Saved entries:
[Start of Attachment]

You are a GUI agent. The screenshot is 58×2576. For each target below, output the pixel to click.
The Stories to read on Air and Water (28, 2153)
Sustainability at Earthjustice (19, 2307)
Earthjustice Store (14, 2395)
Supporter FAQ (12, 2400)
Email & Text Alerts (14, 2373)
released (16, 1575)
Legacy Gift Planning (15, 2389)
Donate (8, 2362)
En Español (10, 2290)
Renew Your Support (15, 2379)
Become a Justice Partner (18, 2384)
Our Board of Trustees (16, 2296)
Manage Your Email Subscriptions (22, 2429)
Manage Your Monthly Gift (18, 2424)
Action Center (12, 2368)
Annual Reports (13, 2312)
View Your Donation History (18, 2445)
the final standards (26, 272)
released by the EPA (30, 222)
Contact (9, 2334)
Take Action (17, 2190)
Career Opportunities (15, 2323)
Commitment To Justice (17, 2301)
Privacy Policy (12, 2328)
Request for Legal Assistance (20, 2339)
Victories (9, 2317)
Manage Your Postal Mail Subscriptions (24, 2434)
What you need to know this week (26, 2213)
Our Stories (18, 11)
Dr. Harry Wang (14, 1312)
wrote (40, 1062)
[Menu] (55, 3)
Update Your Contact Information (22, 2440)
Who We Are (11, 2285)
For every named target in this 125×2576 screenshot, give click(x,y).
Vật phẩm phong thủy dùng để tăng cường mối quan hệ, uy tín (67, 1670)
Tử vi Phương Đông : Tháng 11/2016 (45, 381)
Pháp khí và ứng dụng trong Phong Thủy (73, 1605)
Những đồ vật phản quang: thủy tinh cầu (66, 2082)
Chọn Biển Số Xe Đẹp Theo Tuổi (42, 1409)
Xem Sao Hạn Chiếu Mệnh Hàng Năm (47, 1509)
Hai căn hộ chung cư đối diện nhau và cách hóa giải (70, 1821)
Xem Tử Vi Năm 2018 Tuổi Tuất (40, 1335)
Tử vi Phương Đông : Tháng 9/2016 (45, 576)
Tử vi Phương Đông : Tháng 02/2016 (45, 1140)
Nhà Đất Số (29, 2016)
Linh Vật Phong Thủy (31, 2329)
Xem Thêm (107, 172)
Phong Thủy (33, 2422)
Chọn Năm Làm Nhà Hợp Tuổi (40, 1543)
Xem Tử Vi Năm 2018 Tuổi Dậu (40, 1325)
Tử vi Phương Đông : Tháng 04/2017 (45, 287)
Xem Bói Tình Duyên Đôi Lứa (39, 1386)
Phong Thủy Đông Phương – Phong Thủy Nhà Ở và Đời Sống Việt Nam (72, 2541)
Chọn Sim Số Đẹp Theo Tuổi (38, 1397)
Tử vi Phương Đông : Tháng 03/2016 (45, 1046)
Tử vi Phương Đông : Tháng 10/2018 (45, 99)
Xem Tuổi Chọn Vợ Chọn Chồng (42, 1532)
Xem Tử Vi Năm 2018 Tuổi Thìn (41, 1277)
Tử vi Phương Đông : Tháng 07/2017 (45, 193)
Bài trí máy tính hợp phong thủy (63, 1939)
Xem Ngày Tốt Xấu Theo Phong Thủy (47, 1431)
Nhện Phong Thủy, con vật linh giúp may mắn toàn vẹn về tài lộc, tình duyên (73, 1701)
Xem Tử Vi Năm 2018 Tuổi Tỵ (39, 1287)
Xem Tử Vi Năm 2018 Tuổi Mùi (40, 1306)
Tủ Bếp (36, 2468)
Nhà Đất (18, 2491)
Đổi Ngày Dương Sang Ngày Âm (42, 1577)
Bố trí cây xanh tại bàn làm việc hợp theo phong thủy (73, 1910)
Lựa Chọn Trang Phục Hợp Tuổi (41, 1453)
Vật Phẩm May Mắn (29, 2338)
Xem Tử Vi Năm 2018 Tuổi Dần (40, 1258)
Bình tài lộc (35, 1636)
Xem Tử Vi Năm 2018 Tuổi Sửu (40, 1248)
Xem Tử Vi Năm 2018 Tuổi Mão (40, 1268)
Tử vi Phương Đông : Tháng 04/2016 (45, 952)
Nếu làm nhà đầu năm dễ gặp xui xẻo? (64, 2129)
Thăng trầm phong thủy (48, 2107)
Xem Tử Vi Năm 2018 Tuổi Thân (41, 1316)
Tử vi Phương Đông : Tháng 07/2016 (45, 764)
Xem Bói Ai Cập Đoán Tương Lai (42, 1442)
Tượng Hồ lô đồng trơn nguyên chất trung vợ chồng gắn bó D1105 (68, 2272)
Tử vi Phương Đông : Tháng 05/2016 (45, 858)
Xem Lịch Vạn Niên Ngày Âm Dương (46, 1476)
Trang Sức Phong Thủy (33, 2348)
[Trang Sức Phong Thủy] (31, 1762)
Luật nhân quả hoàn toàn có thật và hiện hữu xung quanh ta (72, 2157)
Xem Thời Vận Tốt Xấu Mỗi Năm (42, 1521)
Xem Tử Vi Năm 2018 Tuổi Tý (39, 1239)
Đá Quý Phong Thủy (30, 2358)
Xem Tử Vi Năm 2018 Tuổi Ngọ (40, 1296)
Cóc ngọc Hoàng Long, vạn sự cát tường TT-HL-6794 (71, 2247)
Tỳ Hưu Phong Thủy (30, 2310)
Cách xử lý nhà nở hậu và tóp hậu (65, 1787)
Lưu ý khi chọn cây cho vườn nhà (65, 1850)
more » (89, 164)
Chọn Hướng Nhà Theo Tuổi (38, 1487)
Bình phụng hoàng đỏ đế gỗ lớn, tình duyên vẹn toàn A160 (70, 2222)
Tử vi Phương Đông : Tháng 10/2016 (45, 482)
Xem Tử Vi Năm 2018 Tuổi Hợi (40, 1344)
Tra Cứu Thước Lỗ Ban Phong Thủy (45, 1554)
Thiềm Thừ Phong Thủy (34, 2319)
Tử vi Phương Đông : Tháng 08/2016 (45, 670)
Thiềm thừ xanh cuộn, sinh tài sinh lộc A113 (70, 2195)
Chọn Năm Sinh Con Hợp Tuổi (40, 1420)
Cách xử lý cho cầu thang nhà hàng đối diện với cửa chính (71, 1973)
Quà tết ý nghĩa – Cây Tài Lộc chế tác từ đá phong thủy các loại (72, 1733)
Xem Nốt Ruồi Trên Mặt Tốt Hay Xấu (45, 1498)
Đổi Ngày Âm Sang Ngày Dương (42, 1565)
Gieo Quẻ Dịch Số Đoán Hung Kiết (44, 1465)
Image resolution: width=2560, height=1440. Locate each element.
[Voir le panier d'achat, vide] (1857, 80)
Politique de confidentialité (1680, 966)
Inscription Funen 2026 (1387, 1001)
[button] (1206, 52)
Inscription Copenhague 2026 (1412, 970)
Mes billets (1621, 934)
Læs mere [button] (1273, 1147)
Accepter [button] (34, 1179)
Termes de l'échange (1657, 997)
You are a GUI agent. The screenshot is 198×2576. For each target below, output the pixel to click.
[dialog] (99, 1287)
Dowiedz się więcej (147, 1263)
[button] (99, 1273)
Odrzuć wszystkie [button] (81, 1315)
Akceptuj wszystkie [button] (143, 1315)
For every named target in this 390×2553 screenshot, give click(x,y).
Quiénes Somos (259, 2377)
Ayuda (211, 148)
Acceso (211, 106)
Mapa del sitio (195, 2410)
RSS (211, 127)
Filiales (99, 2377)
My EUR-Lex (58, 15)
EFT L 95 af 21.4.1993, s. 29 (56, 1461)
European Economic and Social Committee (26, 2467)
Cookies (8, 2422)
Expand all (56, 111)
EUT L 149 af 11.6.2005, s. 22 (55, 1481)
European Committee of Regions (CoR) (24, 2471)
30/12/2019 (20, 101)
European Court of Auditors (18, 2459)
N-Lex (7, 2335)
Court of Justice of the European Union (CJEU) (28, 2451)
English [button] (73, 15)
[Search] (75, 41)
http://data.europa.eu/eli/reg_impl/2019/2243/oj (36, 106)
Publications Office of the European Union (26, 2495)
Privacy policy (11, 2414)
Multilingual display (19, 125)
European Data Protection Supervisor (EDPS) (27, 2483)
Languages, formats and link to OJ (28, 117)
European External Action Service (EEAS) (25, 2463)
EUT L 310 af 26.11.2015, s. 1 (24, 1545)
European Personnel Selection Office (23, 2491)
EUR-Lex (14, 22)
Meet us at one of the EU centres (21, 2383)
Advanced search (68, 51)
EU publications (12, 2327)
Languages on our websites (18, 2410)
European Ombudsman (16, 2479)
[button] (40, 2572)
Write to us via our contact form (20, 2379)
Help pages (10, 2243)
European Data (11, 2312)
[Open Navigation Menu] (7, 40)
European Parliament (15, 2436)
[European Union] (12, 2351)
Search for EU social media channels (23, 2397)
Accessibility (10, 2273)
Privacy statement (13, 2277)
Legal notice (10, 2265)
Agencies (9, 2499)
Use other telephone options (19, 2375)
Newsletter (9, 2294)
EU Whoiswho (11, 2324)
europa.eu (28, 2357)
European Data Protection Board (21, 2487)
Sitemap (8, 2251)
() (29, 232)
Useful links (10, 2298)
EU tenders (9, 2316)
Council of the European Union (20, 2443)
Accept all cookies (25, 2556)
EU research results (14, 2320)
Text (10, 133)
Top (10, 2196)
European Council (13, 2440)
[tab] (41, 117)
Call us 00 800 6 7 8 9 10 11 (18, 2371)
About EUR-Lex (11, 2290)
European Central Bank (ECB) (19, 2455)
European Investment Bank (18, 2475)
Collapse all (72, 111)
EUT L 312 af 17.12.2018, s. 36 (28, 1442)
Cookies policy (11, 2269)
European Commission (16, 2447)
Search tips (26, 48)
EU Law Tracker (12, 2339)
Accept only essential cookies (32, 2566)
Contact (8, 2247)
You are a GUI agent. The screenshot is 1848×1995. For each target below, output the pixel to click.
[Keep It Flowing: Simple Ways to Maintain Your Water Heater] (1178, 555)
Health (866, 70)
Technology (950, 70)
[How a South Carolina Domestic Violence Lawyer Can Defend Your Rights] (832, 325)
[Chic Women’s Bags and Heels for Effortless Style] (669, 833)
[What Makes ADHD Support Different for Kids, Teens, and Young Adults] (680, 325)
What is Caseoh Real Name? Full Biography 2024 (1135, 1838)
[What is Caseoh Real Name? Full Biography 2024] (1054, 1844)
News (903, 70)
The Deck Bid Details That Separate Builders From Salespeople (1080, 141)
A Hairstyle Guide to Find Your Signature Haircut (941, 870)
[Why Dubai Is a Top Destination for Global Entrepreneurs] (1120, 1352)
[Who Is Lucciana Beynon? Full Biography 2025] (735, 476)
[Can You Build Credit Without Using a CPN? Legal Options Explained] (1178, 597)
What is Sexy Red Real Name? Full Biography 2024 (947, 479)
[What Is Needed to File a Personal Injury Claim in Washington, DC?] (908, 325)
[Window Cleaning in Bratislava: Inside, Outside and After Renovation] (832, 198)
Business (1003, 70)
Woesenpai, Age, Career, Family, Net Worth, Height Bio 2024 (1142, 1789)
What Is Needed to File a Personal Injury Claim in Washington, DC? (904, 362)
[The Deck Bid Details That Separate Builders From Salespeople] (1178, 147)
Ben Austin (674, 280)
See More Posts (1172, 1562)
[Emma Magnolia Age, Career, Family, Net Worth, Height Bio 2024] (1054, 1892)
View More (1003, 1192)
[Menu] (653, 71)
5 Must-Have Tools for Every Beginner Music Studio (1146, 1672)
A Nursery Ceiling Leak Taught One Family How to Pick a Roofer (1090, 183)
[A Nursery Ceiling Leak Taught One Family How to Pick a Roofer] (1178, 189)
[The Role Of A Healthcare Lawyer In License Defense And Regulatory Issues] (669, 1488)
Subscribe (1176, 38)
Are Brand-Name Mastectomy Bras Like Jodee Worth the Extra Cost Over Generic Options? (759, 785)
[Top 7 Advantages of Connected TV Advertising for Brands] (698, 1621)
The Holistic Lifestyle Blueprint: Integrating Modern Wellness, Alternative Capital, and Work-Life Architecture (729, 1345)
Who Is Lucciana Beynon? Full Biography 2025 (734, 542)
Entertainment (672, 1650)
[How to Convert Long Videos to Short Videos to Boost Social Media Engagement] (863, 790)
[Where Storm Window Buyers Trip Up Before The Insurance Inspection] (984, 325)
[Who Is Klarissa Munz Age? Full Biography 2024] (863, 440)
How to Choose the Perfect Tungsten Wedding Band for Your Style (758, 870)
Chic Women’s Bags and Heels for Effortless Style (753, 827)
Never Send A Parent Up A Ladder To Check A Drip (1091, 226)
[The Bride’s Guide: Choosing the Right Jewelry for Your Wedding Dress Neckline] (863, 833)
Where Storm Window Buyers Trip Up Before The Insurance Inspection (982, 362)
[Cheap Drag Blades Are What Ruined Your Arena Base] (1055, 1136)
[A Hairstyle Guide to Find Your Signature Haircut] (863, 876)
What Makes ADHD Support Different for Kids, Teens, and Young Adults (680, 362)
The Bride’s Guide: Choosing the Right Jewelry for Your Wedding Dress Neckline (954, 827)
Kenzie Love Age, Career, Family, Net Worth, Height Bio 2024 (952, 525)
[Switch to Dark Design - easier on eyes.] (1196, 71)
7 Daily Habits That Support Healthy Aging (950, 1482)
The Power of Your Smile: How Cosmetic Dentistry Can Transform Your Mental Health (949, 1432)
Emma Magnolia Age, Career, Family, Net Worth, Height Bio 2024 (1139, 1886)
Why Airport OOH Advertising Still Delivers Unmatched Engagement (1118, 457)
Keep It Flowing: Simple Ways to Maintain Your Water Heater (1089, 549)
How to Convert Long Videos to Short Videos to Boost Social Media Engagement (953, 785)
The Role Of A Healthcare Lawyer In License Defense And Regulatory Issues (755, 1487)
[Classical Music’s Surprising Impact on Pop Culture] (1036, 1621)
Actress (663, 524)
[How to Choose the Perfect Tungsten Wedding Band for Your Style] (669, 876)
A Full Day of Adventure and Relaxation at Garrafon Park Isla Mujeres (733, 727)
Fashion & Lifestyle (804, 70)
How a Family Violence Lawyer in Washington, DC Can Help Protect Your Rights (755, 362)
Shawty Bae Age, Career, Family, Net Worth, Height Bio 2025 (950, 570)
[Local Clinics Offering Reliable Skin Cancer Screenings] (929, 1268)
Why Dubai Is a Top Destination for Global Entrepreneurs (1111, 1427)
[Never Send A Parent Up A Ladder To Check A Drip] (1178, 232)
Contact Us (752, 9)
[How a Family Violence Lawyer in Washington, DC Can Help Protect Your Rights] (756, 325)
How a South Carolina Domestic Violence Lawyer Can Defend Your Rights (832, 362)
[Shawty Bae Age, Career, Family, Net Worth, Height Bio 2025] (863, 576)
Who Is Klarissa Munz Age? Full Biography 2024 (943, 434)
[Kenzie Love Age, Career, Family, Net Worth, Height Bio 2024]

[End of Attachment]

WHAT THE TASK ASKS:
All lines from the top of the data through the line containing "Action Center (12, 2368)" need to be retyped exactly, and nothing more.

SOLUTION TO THIS EXERCISE:
You are a GUI agent. The screenshot is 58×2576. For each target below, output the pixel to click.
The Stories to read on Air and Water (28, 2153)
Sustainability at Earthjustice (19, 2307)
Earthjustice Store (14, 2395)
Supporter FAQ (12, 2400)
Email & Text Alerts (14, 2373)
released (16, 1575)
Legacy Gift Planning (15, 2389)
Donate (8, 2362)
En Español (10, 2290)
Renew Your Support (15, 2379)
Become a Justice Partner (18, 2384)
Our Board of Trustees (16, 2296)
Manage Your Email Subscriptions (22, 2429)
Manage Your Monthly Gift (18, 2424)
Action Center (12, 2368)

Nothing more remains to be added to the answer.